Saved entries:
::::

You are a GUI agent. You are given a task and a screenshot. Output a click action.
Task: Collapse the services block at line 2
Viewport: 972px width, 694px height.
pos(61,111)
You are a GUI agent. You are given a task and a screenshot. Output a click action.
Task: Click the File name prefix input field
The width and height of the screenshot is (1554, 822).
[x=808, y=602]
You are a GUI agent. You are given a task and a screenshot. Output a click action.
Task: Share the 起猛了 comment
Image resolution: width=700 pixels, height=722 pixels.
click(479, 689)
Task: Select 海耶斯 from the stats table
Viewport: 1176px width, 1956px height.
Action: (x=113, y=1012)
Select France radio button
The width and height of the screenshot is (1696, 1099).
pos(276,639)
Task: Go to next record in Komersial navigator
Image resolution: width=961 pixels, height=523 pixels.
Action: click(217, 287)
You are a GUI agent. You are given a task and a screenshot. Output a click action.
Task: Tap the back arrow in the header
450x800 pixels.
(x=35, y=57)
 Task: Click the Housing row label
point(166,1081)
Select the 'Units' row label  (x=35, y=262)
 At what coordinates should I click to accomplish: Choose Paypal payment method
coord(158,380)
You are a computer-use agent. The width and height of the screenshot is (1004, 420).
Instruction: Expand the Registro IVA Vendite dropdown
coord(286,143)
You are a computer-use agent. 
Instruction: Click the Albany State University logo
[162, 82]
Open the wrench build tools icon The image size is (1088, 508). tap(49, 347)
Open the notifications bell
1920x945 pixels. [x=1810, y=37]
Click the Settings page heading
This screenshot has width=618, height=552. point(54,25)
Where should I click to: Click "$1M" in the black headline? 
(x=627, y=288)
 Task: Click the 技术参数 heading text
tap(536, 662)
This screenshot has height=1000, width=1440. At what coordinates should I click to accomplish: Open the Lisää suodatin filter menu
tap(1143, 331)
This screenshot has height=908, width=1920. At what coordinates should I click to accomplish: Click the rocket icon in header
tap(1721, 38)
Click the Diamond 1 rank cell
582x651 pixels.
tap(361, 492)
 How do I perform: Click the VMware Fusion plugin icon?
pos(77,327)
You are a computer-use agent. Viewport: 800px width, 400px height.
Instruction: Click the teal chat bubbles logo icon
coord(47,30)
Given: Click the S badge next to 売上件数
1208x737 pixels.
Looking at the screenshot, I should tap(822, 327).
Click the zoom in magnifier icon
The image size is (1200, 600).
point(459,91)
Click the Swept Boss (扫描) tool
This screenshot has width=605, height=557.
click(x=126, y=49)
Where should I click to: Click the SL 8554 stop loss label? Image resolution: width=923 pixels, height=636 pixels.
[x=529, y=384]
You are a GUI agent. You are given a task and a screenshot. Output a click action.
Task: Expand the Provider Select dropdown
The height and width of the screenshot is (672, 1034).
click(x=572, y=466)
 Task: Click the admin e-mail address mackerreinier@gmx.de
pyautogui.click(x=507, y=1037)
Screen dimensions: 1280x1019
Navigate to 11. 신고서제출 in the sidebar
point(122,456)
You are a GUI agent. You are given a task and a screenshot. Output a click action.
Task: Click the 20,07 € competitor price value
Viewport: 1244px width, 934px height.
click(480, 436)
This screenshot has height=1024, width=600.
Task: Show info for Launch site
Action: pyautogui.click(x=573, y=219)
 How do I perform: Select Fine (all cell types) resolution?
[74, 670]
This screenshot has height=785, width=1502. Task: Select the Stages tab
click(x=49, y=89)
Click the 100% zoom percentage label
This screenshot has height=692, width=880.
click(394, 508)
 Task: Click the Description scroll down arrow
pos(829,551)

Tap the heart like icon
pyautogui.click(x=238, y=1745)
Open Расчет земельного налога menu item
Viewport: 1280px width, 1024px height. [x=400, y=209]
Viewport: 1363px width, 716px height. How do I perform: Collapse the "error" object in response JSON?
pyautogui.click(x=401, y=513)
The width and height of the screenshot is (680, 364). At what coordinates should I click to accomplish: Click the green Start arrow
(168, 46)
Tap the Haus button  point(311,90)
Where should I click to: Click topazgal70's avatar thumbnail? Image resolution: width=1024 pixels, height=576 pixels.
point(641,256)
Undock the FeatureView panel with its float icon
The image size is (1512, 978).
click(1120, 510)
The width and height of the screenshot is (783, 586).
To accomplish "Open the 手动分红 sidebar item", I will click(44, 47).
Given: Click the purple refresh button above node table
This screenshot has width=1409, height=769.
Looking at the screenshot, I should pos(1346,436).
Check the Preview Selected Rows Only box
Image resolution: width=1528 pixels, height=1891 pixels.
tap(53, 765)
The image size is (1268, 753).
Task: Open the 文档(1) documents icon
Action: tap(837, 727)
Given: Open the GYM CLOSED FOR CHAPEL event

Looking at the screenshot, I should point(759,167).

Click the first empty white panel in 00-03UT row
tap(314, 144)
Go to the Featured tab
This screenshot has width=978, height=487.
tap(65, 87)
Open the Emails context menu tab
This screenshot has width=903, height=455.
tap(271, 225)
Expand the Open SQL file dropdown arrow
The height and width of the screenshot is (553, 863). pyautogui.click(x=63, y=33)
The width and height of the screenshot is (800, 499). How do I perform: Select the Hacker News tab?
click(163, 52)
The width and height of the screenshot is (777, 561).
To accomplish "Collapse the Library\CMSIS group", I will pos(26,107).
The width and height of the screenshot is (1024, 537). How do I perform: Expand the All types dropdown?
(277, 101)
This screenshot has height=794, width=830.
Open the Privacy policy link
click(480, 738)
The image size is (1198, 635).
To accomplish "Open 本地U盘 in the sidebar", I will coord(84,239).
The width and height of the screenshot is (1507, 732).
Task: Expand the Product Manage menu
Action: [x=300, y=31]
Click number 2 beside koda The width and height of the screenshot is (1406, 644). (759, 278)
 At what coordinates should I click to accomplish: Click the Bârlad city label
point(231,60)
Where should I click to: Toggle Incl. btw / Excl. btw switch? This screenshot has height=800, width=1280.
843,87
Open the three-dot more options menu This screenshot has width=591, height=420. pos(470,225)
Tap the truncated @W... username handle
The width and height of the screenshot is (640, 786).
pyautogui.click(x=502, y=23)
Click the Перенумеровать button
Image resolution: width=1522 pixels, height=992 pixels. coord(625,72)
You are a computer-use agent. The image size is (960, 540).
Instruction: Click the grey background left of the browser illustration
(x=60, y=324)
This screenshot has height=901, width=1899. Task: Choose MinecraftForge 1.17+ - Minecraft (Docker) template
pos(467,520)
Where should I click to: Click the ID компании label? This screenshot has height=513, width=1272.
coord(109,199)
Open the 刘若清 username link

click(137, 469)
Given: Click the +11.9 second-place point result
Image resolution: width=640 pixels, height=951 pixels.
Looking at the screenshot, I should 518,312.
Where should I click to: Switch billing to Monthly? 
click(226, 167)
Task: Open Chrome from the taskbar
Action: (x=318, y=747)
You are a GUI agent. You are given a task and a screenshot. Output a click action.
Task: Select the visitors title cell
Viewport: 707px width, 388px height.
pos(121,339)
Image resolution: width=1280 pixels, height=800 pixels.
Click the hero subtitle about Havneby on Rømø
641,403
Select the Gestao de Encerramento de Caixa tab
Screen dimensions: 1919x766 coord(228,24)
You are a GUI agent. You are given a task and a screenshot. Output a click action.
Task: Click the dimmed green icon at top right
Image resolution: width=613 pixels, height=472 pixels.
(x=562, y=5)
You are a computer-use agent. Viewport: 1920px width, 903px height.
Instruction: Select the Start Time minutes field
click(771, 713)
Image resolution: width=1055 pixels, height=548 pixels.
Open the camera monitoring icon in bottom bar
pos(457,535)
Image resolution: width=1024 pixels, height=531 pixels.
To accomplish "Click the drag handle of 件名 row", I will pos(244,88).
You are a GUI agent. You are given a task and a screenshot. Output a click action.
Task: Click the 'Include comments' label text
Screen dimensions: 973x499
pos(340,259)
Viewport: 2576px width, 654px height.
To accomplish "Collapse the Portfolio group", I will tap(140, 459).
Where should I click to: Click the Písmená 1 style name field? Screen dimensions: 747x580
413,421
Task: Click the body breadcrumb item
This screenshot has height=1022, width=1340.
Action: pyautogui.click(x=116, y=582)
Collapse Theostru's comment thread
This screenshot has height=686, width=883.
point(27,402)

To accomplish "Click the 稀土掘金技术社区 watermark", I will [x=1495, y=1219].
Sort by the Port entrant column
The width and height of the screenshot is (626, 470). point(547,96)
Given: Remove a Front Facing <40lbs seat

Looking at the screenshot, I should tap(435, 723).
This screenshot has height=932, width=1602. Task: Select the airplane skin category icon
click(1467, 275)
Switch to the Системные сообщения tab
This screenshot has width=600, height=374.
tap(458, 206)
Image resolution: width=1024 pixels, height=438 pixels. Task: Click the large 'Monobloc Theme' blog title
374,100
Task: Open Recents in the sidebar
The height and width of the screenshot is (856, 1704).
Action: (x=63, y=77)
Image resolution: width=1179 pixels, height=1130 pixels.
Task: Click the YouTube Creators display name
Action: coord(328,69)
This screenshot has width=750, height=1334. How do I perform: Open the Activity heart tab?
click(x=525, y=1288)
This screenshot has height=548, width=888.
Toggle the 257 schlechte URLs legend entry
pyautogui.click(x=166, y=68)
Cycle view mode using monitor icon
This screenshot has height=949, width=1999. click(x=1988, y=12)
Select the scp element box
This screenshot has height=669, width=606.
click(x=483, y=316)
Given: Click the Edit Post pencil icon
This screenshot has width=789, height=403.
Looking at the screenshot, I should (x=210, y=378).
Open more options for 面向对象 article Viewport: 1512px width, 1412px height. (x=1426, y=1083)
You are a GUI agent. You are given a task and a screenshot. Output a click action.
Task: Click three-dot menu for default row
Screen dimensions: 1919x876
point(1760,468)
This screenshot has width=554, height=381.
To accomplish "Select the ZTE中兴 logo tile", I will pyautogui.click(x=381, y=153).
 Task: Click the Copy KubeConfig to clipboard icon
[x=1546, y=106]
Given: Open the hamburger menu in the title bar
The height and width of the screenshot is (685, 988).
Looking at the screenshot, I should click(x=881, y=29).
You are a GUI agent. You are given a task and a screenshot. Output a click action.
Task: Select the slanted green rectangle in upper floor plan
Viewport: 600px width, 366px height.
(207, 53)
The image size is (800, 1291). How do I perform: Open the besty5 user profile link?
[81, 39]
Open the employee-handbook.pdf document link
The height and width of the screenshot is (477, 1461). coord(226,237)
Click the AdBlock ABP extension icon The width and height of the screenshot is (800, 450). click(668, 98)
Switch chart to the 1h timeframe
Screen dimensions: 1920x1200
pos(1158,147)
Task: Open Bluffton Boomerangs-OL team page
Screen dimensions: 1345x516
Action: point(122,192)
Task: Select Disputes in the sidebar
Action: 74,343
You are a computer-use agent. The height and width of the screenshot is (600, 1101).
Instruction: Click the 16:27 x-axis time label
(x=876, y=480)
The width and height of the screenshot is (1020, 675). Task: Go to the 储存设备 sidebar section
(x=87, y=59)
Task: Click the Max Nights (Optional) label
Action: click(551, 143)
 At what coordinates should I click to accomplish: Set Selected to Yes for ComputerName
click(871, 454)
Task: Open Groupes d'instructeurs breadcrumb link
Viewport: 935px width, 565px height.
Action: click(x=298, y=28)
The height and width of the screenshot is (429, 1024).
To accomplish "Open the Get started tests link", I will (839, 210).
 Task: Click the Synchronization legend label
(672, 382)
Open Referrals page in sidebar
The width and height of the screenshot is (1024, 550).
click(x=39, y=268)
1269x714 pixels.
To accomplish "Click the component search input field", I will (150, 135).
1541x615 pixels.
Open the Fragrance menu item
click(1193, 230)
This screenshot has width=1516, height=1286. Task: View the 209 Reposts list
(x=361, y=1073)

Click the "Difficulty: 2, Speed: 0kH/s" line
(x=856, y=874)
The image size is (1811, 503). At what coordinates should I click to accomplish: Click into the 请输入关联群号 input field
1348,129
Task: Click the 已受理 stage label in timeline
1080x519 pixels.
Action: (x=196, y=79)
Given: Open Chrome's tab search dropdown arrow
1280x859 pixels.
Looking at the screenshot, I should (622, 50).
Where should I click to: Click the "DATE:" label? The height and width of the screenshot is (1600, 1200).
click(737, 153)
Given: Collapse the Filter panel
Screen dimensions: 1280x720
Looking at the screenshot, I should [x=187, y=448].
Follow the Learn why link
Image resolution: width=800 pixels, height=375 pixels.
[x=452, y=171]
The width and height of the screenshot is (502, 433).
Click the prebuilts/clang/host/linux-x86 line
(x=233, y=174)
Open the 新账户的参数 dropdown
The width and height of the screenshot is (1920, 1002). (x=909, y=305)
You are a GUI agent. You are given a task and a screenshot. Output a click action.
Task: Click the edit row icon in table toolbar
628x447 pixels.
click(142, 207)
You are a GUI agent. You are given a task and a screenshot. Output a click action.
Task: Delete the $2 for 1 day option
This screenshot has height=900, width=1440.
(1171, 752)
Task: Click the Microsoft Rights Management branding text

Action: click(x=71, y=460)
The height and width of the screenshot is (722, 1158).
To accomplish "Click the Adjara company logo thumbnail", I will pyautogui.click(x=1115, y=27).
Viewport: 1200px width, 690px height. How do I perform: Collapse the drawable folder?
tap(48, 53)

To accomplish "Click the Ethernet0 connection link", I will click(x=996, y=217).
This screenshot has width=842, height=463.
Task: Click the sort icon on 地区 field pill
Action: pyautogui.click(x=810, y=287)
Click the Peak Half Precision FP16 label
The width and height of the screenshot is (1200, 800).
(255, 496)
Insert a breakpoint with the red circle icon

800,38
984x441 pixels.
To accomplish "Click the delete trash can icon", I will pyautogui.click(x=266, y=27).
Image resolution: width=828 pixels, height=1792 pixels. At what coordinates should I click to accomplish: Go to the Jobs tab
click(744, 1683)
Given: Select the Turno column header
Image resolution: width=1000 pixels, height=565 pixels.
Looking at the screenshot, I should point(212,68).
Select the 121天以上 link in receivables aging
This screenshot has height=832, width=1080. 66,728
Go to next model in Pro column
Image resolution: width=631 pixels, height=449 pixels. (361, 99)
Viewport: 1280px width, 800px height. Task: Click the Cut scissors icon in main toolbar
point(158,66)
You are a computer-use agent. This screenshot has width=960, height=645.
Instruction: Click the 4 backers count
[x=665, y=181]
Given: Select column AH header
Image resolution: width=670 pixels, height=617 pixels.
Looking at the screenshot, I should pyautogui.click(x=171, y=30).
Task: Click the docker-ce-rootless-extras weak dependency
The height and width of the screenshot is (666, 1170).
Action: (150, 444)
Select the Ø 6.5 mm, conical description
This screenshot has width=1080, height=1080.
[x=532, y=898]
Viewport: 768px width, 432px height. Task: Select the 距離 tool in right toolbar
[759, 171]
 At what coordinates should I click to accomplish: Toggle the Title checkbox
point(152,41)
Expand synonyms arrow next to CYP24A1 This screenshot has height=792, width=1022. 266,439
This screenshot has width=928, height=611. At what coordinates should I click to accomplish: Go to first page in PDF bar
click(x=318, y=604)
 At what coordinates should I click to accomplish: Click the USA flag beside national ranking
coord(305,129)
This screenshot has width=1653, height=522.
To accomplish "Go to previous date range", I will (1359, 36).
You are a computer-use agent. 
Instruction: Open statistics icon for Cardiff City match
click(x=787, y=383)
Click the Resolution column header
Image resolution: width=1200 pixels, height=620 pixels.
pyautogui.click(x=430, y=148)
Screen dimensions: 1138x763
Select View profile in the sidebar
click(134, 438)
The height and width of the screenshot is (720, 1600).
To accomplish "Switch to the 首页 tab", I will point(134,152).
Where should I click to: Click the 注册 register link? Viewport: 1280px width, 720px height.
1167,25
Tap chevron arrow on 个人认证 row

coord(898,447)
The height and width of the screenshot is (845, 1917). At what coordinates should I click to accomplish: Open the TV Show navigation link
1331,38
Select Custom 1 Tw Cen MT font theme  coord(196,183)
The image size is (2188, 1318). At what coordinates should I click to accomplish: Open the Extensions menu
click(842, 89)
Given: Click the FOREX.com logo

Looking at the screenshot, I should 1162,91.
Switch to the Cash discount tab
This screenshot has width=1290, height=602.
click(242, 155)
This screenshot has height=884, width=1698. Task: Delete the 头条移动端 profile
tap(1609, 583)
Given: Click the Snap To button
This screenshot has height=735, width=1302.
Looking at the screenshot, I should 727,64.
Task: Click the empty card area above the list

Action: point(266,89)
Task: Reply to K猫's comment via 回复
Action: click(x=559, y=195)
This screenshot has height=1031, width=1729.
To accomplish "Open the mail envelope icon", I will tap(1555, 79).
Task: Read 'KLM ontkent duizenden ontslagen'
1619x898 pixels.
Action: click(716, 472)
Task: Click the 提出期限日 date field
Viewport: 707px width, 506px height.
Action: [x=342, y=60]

::::

Using the data above, print exactly the lines from the line that contains "Select the 121天以上 link in receivables aging" through the line that contains "Screen dimensions: 1138x763", with both included.

Select the 121天以上 link in receivables aging
This screenshot has height=832, width=1080. 66,728
Go to next model in Pro column
Image resolution: width=631 pixels, height=449 pixels. (361, 99)
Viewport: 1280px width, 800px height. Task: Click the Cut scissors icon in main toolbar
point(158,66)
You are a computer-use agent. This screenshot has width=960, height=645.
Instruction: Click the 4 backers count
[x=665, y=181]
Given: Select column AH header
Image resolution: width=670 pixels, height=617 pixels.
Looking at the screenshot, I should pyautogui.click(x=171, y=30).
Task: Click the docker-ce-rootless-extras weak dependency
The height and width of the screenshot is (666, 1170).
Action: (150, 444)
Select the Ø 6.5 mm, conical description
This screenshot has width=1080, height=1080.
[x=532, y=898]
Viewport: 768px width, 432px height. Task: Select the 距離 tool in right toolbar
[759, 171]
 At what coordinates should I click to accomplish: Toggle the Title checkbox
point(152,41)
Expand synonyms arrow next to CYP24A1 This screenshot has height=792, width=1022. 266,439
This screenshot has width=928, height=611. At what coordinates should I click to accomplish: Go to first page in PDF bar
click(x=318, y=604)
 At what coordinates should I click to accomplish: Click the USA flag beside national ranking
coord(305,129)
This screenshot has width=1653, height=522.
To accomplish "Go to previous date range", I will (1359, 36).
You are a computer-use agent. 
Instruction: Open statistics icon for Cardiff City match
click(x=787, y=383)
Click the Resolution column header
Image resolution: width=1200 pixels, height=620 pixels.
pyautogui.click(x=430, y=148)
Screen dimensions: 1138x763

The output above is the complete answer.